格付け会社フィッチ・レーティングスは12月9日、一部のドル建て債券について利払い猶予期間を終了しても利払いが行われていないことを理由に、中国恒大集団(03333)とその金融子会社など2社のレーティングについて、CからRD(部分的な債務不履行状態)に引き下げた。
恒大集団は12月3日、債権者から2.6億ドルの担保(債務保証)義務の履行を求められているが応じられない可能性があり、さらに他の財務責任についても債権者から履行要求が加速する可能性があると発表していた。

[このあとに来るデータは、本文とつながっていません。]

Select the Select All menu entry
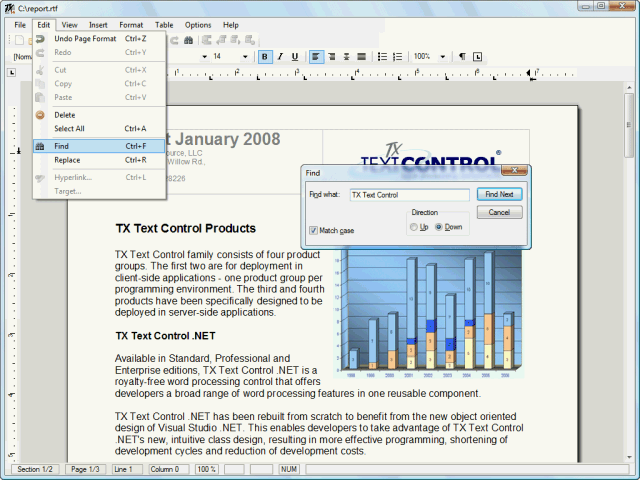640x480 pixels. [70, 129]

これを受けて中国人民銀行は3日夜、ホームページを通じてコメントを出している。
〈海外債券市場は高度に市場化されている。投資家は成熟しており、評価能力は高い。関連する問題の処理についてはしっかりと法律規定に従ってなされるだろう〉と突き放す一方、中国国内に関しては、〈短期的に個別不動産企業においてリスクが発生するだろうが、中長期における市場の正常な融資機能に影響はない。最近では、国内不動産の販売、土地仕入、借入などの日常業務は回復に向かっている〉と強調している。

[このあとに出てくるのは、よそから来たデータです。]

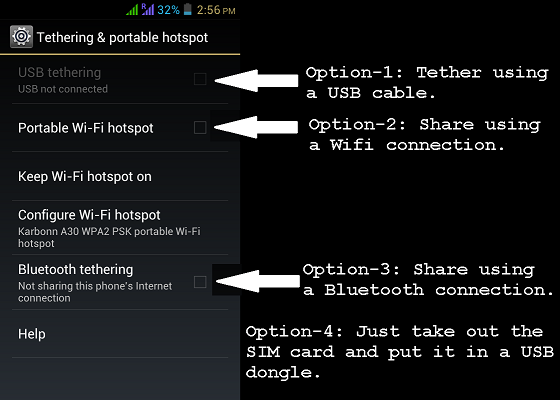The height and width of the screenshot is (400, 560).
Task: Tap the 2:56 PM clock
Action: [216, 10]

恒大集団は9月以降、フィナンシャルアドバイザーや法律顧問とともに、資本ストラクチャーや資金流動性の状況について分析・評価を行っており、それをもとに債権者と話し合いを続けており、企業リストラを行い処理しようとしている。広東省政府は問題処理に向けて対策チームを派遣すると発表している。現状では、当局のサポートの下で、個別案件ごとに粘り強い話し合いによって問題が処理されようとしている。
他の先進国ではできない「強力で迅速な対応」
中国の金融システムはオフショア、オンショアの壁がはっきりと設けられている。香港などのオフショア(海外)市場で起きているデフォルトはあくまでも、国際ルールに基づいて処理されるが、オンショア(国内)市場では国内の監督管理スキームの中で処理される。

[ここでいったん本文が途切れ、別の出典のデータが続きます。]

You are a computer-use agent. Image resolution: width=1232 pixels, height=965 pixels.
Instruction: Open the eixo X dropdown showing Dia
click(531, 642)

4大商業銀行、交通銀行、中国郵政儲蓄銀行といった国有銀行が総資産でも、総預金額、総貸出額でも、上位を占めており、それに中信、招商、光大といった中央系投資公司、地方政府系銀行が続く。国内金融はほぼ国有資本によって支配されている。民営で規模の大きな銀行といえば民生銀行があるが、この民生銀行であっても、中国銀行保険監督管理委員会による細かい規制を受ける。国家の方針に逆らって、自らの利益の最大化だけを貫くようなことはできない。共産党が金融市場の安定を重視している以上、金融機関はその任務を遂行しなければならない。